[Opening Material for the task section]

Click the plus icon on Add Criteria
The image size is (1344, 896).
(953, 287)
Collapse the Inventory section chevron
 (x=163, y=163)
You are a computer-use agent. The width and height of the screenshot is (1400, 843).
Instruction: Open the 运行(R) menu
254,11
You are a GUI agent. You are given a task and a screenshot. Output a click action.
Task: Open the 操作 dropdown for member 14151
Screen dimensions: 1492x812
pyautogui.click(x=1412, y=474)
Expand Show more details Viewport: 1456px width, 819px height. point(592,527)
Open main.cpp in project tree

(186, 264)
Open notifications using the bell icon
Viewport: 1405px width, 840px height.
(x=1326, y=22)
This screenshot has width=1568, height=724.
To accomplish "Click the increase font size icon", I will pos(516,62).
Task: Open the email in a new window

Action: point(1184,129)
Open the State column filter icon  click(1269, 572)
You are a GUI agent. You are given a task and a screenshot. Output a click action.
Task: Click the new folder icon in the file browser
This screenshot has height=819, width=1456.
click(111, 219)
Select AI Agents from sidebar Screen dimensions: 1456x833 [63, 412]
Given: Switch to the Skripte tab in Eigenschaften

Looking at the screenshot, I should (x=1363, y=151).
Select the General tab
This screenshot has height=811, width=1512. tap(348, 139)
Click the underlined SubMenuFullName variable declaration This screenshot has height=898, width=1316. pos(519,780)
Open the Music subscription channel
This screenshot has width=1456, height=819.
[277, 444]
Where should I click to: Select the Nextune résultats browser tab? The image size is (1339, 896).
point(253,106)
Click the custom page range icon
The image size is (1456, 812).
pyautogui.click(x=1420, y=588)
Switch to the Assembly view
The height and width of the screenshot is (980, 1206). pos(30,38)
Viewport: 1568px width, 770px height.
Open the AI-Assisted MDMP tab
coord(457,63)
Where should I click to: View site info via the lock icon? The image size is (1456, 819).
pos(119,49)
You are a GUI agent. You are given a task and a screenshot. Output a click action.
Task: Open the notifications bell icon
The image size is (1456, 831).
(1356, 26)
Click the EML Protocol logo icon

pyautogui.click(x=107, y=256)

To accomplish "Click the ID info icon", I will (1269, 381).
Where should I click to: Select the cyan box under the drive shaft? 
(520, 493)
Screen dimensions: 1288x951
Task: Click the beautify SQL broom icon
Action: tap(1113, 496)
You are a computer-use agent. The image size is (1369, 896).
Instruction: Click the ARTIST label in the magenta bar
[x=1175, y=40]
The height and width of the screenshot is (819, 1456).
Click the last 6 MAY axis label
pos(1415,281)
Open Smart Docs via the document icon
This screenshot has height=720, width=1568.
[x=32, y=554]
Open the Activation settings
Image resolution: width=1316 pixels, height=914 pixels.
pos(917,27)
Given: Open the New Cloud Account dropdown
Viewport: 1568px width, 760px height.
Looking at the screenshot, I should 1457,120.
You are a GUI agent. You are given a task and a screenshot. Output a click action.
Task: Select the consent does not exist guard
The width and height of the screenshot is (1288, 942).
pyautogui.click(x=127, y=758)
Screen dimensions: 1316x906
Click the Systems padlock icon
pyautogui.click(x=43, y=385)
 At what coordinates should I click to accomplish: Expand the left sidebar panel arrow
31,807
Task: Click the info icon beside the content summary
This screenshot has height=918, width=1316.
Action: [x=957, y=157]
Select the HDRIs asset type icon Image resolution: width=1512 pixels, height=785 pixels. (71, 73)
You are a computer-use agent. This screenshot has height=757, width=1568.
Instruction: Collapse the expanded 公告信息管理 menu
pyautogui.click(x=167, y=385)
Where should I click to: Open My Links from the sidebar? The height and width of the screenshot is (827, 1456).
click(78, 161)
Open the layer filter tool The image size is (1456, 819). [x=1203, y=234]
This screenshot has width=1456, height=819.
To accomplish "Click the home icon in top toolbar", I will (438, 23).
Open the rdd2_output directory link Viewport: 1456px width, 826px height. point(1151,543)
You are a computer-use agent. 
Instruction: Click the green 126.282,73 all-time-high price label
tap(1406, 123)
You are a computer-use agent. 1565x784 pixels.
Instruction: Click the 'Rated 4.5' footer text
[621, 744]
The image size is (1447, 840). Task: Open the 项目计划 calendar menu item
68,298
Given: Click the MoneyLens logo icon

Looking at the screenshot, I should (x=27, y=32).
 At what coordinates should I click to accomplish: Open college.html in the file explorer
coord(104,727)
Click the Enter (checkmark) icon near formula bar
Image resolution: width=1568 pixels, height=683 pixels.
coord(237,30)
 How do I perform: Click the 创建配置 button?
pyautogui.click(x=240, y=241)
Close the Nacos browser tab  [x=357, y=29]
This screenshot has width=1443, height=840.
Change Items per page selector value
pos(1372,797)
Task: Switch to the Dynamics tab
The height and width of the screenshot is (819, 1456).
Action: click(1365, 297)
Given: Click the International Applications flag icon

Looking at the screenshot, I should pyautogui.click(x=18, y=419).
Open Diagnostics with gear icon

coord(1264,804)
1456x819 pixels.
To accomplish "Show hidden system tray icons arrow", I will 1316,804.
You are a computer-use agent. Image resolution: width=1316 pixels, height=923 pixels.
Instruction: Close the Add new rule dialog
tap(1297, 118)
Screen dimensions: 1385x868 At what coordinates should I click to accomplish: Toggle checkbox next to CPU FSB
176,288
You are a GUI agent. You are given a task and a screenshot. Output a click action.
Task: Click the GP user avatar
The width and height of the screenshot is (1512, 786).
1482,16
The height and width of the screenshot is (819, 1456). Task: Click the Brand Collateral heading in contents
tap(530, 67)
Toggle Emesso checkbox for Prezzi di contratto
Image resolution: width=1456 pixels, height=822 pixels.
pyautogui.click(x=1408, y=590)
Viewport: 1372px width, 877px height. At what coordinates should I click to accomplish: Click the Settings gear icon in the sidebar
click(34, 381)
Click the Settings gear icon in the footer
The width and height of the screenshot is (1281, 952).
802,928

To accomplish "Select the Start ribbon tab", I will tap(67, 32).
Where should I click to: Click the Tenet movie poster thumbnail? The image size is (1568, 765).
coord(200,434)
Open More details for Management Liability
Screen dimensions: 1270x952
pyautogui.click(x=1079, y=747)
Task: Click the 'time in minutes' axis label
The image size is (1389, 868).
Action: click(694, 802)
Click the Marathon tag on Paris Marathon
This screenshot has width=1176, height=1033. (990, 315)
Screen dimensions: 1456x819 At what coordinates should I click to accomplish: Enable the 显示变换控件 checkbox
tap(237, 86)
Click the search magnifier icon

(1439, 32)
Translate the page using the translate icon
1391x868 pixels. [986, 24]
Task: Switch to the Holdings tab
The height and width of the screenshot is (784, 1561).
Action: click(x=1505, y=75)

[Closing Material for the task section]

Brief:
Produce a precise copy of all the material above.

Worked solution:
Click the plus icon on Add Criteria
The image size is (1344, 896).
(953, 287)
Collapse the Inventory section chevron
 (x=163, y=163)
You are a computer-use agent. The width and height of the screenshot is (1400, 843).
Instruction: Open the 运行(R) menu
254,11
You are a GUI agent. You are given a task and a screenshot. Output a click action.
Task: Open the 操作 dropdown for member 14151
Screen dimensions: 1492x812
pyautogui.click(x=1412, y=474)
Expand Show more details Viewport: 1456px width, 819px height. point(592,527)
Open main.cpp in project tree

(186, 264)
Open notifications using the bell icon
Viewport: 1405px width, 840px height.
(x=1326, y=22)
This screenshot has width=1568, height=724.
To accomplish "Click the increase font size icon", I will pos(516,62).
Task: Open the email in a new window

Action: point(1184,129)
Open the State column filter icon  click(1269, 572)
You are a GUI agent. You are given a task and a screenshot. Output a click action.
Task: Click the new folder icon in the file browser
This screenshot has height=819, width=1456.
click(111, 219)
Select AI Agents from sidebar Screen dimensions: 1456x833 [63, 412]
Given: Switch to the Skripte tab in Eigenschaften

Looking at the screenshot, I should (x=1363, y=151).
Select the General tab
This screenshot has height=811, width=1512. tap(348, 139)
Click the underlined SubMenuFullName variable declaration This screenshot has height=898, width=1316. pos(519,780)
Open the Music subscription channel
This screenshot has width=1456, height=819.
[277, 444]
Where should I click to: Select the Nextune résultats browser tab? The image size is (1339, 896).
point(253,106)
Click the custom page range icon
The image size is (1456, 812).
pyautogui.click(x=1420, y=588)
Switch to the Assembly view
The height and width of the screenshot is (980, 1206). pos(30,38)
Viewport: 1568px width, 770px height.
Open the AI-Assisted MDMP tab
coord(457,63)
Where should I click to: View site info via the lock icon? The image size is (1456, 819).
pos(119,49)
You are a GUI agent. You are given a task and a screenshot. Output a click action.
Task: Open the notifications bell icon
The image size is (1456, 831).
(1356, 26)
Click the EML Protocol logo icon

pyautogui.click(x=107, y=256)

To accomplish "Click the ID info icon", I will (1269, 381).
Where should I click to: Select the cyan box under the drive shaft? 
(520, 493)
Screen dimensions: 1288x951
Task: Click the beautify SQL broom icon
Action: tap(1113, 496)
You are a computer-use agent. The image size is (1369, 896).
Instruction: Click the ARTIST label in the magenta bar
[x=1175, y=40]
The height and width of the screenshot is (819, 1456).
Click the last 6 MAY axis label
pos(1415,281)
Open Smart Docs via the document icon
This screenshot has height=720, width=1568.
[x=32, y=554]
Open the Activation settings
Image resolution: width=1316 pixels, height=914 pixels.
pos(917,27)
Given: Open the New Cloud Account dropdown
Viewport: 1568px width, 760px height.
Looking at the screenshot, I should 1457,120.
You are a GUI agent. You are given a task and a screenshot. Output a click action.
Task: Select the consent does not exist guard
The width and height of the screenshot is (1288, 942).
pyautogui.click(x=127, y=758)
Screen dimensions: 1316x906
Click the Systems padlock icon
pyautogui.click(x=43, y=385)
 At what coordinates should I click to accomplish: Expand the left sidebar panel arrow
31,807
Task: Click the info icon beside the content summary
This screenshot has height=918, width=1316.
Action: [x=957, y=157]
Select the HDRIs asset type icon Image resolution: width=1512 pixels, height=785 pixels. (71, 73)
You are a computer-use agent. This screenshot has height=757, width=1568.
Instruction: Collapse the expanded 公告信息管理 menu
pyautogui.click(x=167, y=385)
Where should I click to: Open My Links from the sidebar? The height and width of the screenshot is (827, 1456).
click(78, 161)
Open the layer filter tool The image size is (1456, 819). [x=1203, y=234]
This screenshot has width=1456, height=819.
To accomplish "Click the home icon in top toolbar", I will (438, 23).
Open the rdd2_output directory link Viewport: 1456px width, 826px height. point(1151,543)
You are a computer-use agent. 
Instruction: Click the green 126.282,73 all-time-high price label
tap(1406, 123)
You are a computer-use agent. 1565x784 pixels.
Instruction: Click the 'Rated 4.5' footer text
[621, 744]
The image size is (1447, 840). Task: Open the 项目计划 calendar menu item
68,298
Given: Click the MoneyLens logo icon

Looking at the screenshot, I should (x=27, y=32).
 At what coordinates should I click to accomplish: Open college.html in the file explorer
coord(104,727)
Click the Enter (checkmark) icon near formula bar
Image resolution: width=1568 pixels, height=683 pixels.
coord(237,30)
 How do I perform: Click the 创建配置 button?
pyautogui.click(x=240, y=241)
Close the Nacos browser tab  [x=357, y=29]
This screenshot has width=1443, height=840.
Change Items per page selector value
pos(1372,797)
Task: Switch to the Dynamics tab
The height and width of the screenshot is (819, 1456).
Action: click(1365, 297)
Given: Click the International Applications flag icon

Looking at the screenshot, I should pyautogui.click(x=18, y=419).
Open Diagnostics with gear icon

coord(1264,804)
1456x819 pixels.
To accomplish "Show hidden system tray icons arrow", I will 1316,804.
You are a computer-use agent. Image resolution: width=1316 pixels, height=923 pixels.
Instruction: Close the Add new rule dialog
tap(1297, 118)
Screen dimensions: 1385x868 At what coordinates should I click to accomplish: Toggle checkbox next to CPU FSB
176,288
You are a GUI agent. You are given a task and a screenshot. Output a click action.
Task: Click the GP user avatar
The width and height of the screenshot is (1512, 786).
1482,16
The height and width of the screenshot is (819, 1456). Task: Click the Brand Collateral heading in contents
tap(530, 67)
Toggle Emesso checkbox for Prezzi di contratto
Image resolution: width=1456 pixels, height=822 pixels.
pyautogui.click(x=1408, y=590)
Viewport: 1372px width, 877px height. At what coordinates should I click to accomplish: Click the Settings gear icon in the sidebar
click(34, 381)
Click the Settings gear icon in the footer
The width and height of the screenshot is (1281, 952).
802,928

To accomplish "Select the Start ribbon tab", I will tap(67, 32).
Where should I click to: Click the Tenet movie poster thumbnail? The image size is (1568, 765).
coord(200,434)
Open More details for Management Liability
Screen dimensions: 1270x952
pyautogui.click(x=1079, y=747)
Task: Click the 'time in minutes' axis label
The image size is (1389, 868).
Action: click(694, 802)
Click the Marathon tag on Paris Marathon
This screenshot has width=1176, height=1033. (990, 315)
Screen dimensions: 1456x819 At what coordinates should I click to accomplish: Enable the 显示变换控件 checkbox
tap(237, 86)
Click the search magnifier icon

(1439, 32)
Translate the page using the translate icon
1391x868 pixels. [986, 24]
Task: Switch to the Holdings tab
The height and width of the screenshot is (784, 1561).
Action: click(x=1505, y=75)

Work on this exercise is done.